> To be done:
(a) List every newspaper named in the passage on Kashmir.
(b) Copy out the wording of each entry that follows the passage on Kashmir, word for word, and leave out the pictures.

# Start of Document section

In August 2019, Narendra Modi and his new Home Minister, Amit Shah, abrogated Article 370, which had given a special status to Kashmir since 1948. A lot of adverse western media coverage followed, which was quite unfair: newspapers like the New York Times, Le Monde in France, the Guardian in the UK etc, decried the move and made it as if Kashmiri Muslims were persecuted by an awful right-wing Government. Unfortunately, the correspondents posted in Delhi did not do their homework – though they are paid for properly informing their mostly ignorant readers/viewers, about India, a far and complicated country. They could have said for instance that the state of Jammu and Kashmir is divided into three parts: Ladakh, mostly Buddhist; the Kashmir Valley, which is predominantly Muslim, but which had 1 million Hindus in the early 20th century; and the Jammu region, where Hindus still have a slight majority (though the Rohingyas influx, is tilting the balance). Since the late 1990s, under the influence of Sunni Pakistan, which has never forgiven India for the loss of Bangladesh (erstwhile East Pakistan), Muslims in the Kashmir Valley started claiming independence with guns and violence in the early nineties, chasing out nearly 400000 Hindus, who fled without firing a single shot and became refugees in their own country (I know:  I was there, as the correspondent of the French newspaper Le Figaro).

In those days, most western and Indian correspondents, led by Mark Tully, who was already considered as a beacon of journalism, accused the Indian Government of lying about the fact that Indian Kashmiri separatists went (and still do) to Pakistani Kashmir, where they are financed, trained and armed, and then return to India through porous Himalayan borders to carry out attacks or suicide bombings. I knew that it made sense and I was probably the only journalist who said so. I also wrote both in my articles and books, that since 1947, Pakistan, aided by China, which also claims parts of Indian territory, has initiated three wars to regain Indian Kashmir, four, if you include the Kargil war, fought in the icy reaches of upper Kashmir. Worse, the proxy war which they are waging on India today, by arming, training and financing not only Kashmiri separatists, but also Islamic militants coming from Afghanistan, or even faraway Sudan, has cost the lives of nearly 60000 innocent people, mostly Hindus and some Muslims. It should be added that Pakistan decided in the late eighties that it would be easier to regain Kashmir if all the Hindus were pushed out by a campaign of terror, both in the valley, where they were a tiny minority and in Jammu where they still have a thin majority. Thus, as I said earlier 400,000 Kashmiri Pandits, constituting 99% of the total population of Hindus living in the Kashmir Valley, have been forcibly pushed out of the Valley by terrorists. Since 1989, they have been forced to live the life of exiles in their own country.

It also pains me to see that Kashmiri Muslims, using the freedom they have, portray themselves today as martyrs, both in the Social Media and with, as it happened recently, foreign countries’ ambassadors, who visit them. Westerners should be reminded that terrorism in Kashmir is not about separatism only, it is also an ideological struggle in the name of Islam, with specific fundamentalist and communal agenda. Terrorist violence aims at the disengagement of the state of Jammu and Kashmir from India and its annexation to Pakistan. It is a continuation of the Islamic fundamentalist onslaught, which started with the first Arab invasions in Sind in the 8th century.

# End of Document section
# Start of Extracted material

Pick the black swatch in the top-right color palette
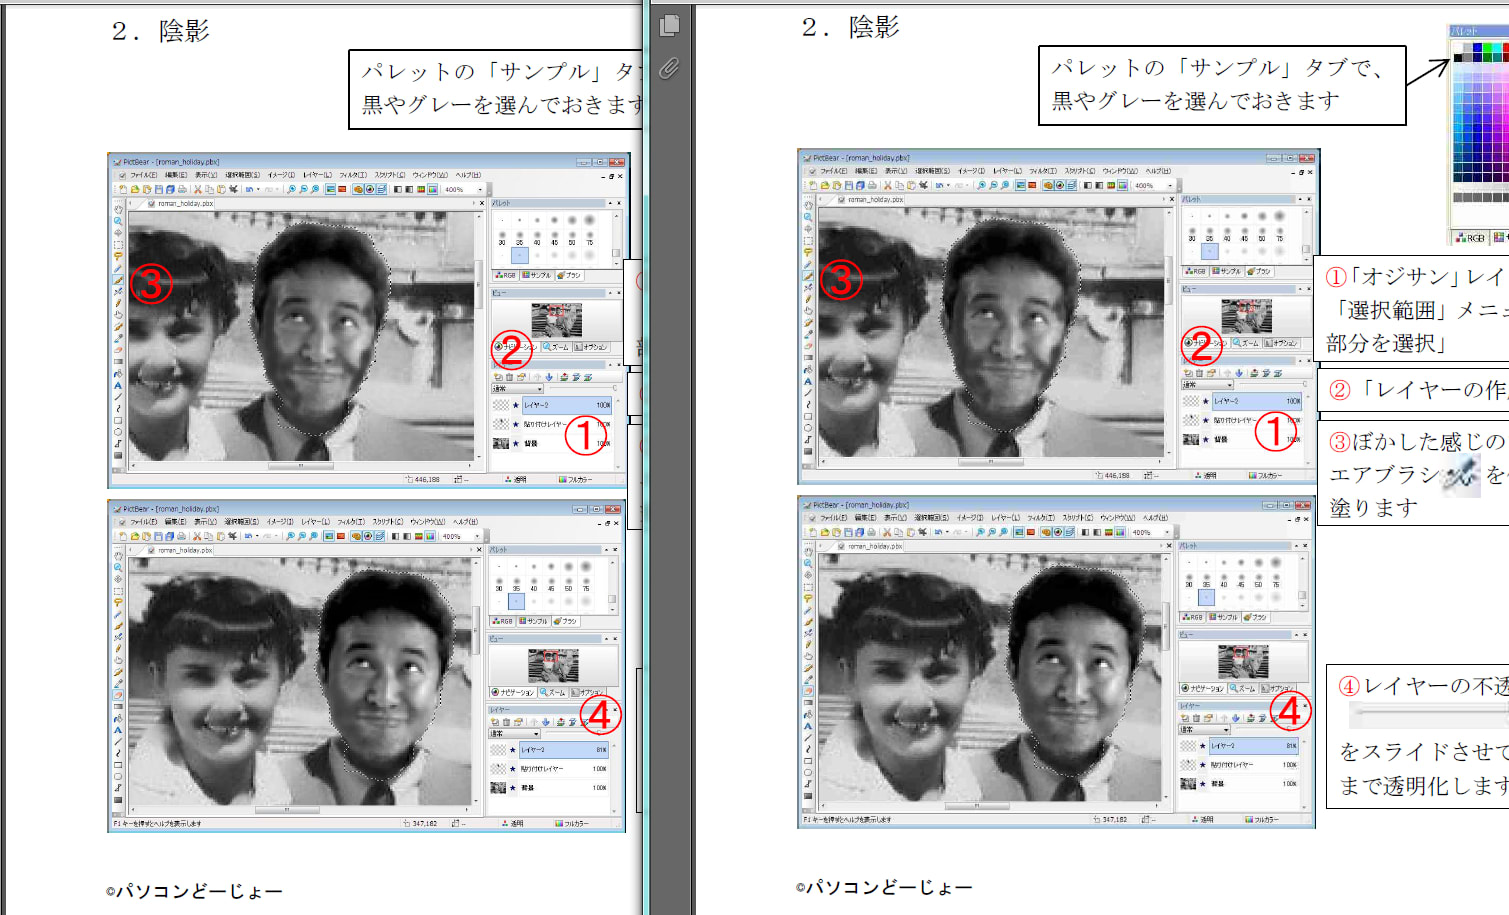Screen dimensions: 1509x915 1458,57
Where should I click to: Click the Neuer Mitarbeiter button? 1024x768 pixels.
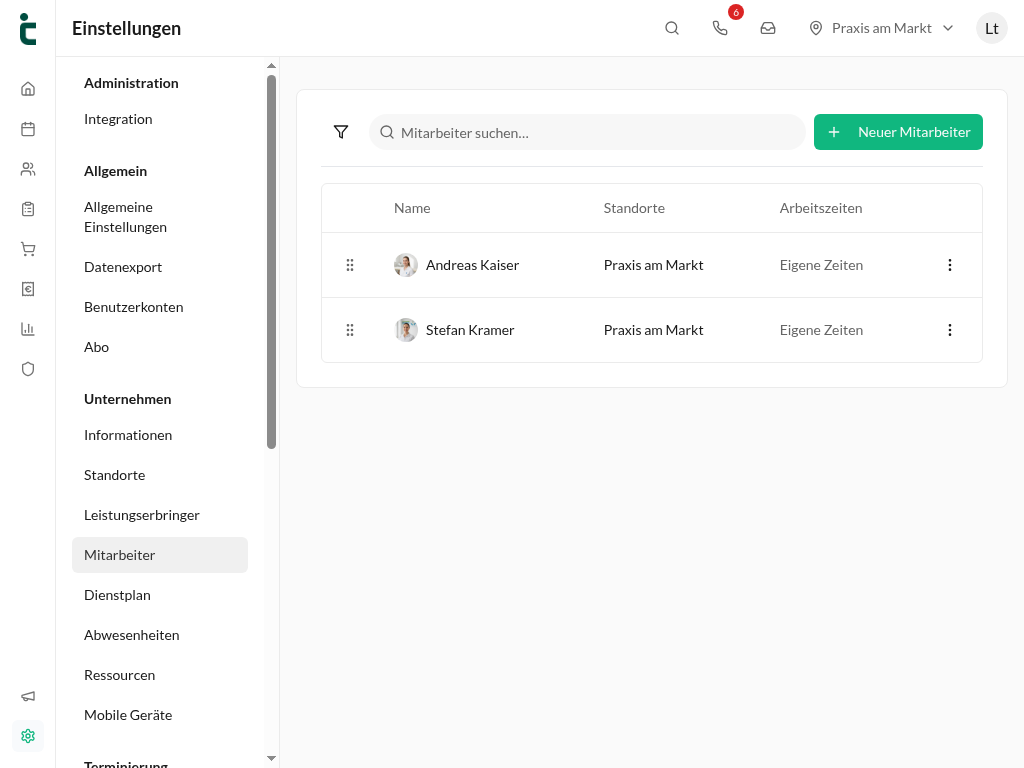coord(898,132)
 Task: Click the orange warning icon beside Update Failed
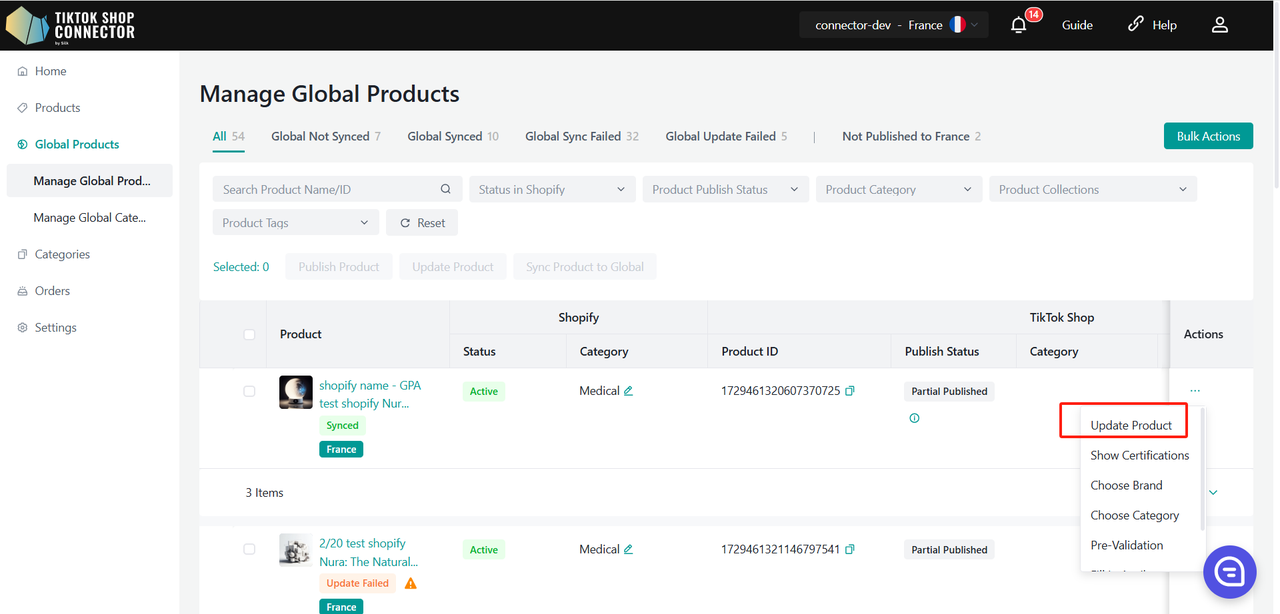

# End of Extracted material

> Solutions in order:
(a)
- New York Times
- Le Monde
- the Guardian
- Le Figaro

(b)
Pick the black swatch in the top-right color palette
Screen dimensions: 1509x915 1458,57
Where should I click to: Click the Neuer Mitarbeiter button? 1024x768 pixels.
coord(898,132)
 Task: Click the orange warning icon beside Update Failed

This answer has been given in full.